● **WORK TASK**
The required output is the line containing "Instruction: Select the 主要構成部品 row label" followed by every line after it to the end of the listing, each written out exactly.
--*--
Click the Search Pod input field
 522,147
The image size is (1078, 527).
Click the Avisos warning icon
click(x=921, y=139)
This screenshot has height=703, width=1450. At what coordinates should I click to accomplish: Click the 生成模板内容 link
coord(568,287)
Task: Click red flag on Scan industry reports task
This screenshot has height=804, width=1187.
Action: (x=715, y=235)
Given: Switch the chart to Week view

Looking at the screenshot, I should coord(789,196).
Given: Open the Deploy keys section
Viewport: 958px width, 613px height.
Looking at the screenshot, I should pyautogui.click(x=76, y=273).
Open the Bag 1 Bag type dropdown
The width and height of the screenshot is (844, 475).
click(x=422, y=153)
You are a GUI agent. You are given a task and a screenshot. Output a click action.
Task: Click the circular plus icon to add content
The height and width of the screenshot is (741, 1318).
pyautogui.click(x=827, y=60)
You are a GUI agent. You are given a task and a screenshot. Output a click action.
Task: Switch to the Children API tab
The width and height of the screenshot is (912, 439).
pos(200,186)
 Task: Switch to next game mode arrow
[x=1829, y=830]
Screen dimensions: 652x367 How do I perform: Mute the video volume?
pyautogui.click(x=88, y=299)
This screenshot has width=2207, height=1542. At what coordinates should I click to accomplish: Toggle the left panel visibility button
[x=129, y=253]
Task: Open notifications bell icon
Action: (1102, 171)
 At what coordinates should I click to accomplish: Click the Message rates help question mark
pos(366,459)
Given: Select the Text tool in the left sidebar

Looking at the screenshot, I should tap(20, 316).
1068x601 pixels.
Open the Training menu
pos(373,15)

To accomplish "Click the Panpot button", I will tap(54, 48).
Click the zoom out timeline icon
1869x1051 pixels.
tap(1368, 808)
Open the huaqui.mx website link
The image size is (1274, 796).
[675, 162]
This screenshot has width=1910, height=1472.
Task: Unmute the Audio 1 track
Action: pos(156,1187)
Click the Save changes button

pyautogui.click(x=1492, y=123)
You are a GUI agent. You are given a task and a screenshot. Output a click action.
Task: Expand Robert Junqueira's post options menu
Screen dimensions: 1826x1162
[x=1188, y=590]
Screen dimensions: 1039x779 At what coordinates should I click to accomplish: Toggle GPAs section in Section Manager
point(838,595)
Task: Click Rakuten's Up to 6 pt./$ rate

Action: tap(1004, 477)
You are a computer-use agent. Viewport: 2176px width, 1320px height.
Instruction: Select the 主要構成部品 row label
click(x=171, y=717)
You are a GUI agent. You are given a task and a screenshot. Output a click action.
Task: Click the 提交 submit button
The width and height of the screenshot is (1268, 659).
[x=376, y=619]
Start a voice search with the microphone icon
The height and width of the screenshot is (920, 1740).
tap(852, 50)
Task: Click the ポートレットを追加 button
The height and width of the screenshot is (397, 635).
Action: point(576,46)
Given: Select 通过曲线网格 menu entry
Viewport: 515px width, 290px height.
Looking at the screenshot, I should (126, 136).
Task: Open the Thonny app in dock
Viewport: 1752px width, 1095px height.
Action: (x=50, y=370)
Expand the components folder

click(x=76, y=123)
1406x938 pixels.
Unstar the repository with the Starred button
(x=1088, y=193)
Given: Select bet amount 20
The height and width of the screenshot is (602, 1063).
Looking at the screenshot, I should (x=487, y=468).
--*--
● **RESULT**
Instruction: Select the 主要構成部品 row label
click(x=171, y=717)
You are a GUI agent. You are given a task and a screenshot. Output a click action.
Task: Click the 提交 submit button
The width and height of the screenshot is (1268, 659).
[x=376, y=619]
Start a voice search with the microphone icon
The height and width of the screenshot is (920, 1740).
tap(852, 50)
Task: Click the ポートレットを追加 button
The height and width of the screenshot is (397, 635).
Action: point(576,46)
Given: Select 通过曲线网格 menu entry
Viewport: 515px width, 290px height.
Looking at the screenshot, I should (126, 136).
Task: Open the Thonny app in dock
Viewport: 1752px width, 1095px height.
Action: (x=50, y=370)
Expand the components folder

click(x=76, y=123)
1406x938 pixels.
Unstar the repository with the Starred button
(x=1088, y=193)
Given: Select bet amount 20
The height and width of the screenshot is (602, 1063).
Looking at the screenshot, I should (x=487, y=468).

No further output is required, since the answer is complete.